**AIM OF THE EXERCISE:** According to the article on assumable mortgages, what minimum credit score is typically required to qualify?

**ARTICLE:**

To qualify, you must meet the current FHA, VA, or USDA loan requirements depending on the type of loan you are assuming. This typically means a minimum credit score of 580, although most lenders prefer 620-640. Your debt-to-income ratio should be under the 50% max under FHA guidelines. Additional information such as employment history, explanations of income for each applicant, and asset verification for a down payment may be needed to process the loan.
An assumable mortgage is a type of home loan that allows a homebuyer to take over the existing mortgage terms from the seller, with no cost to the seller. Many government-backed loans, such as FHA and VA loans, are eligible for assumption, and millions of these mortgages are available.
When interest rates on mortgages are high, assuming a mortgage with a rate as low as 2% allows buyers to save up to thousands monthly compared to buying a home with a traditional mortgage at today’s average rates of 7%. A low-rate assumable mortgage could be the key to finding your dream home at an affordable price.
Roam has compiled available listings with low-rate assumable mortgages for you to browse. To get started, enter the city, state, zip code, or school district you’re interested in purchasing in. Utilize the search filters to narrow down your search. Click “Save search” to save your search preferences and activate listing notifications—we’ll email you as soon as new listings match your criteria.
Once you’ve found your dream home and ready to make an offer, schedule a call with a Roam Advisor directly from the listing. Your Roam Advisor will guide you through each step of the process, while also working directly with your agent, the servicer, and the seller to ensure you close on time.
When assuming the existing mortgage as part of a home purchase, the buyer has to cover the seller’s equity in the home. The seller’s equity is the purchase price minus the remaining mortgage balance. This amount must be covered in full through an all-cash down payment or by taking out a second mortgage.

**SUPPLIED MATERIAL:**

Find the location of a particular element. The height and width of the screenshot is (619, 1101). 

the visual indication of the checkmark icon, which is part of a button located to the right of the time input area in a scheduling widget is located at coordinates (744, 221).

**CORRECT RESULT:** A minimum credit score of 580.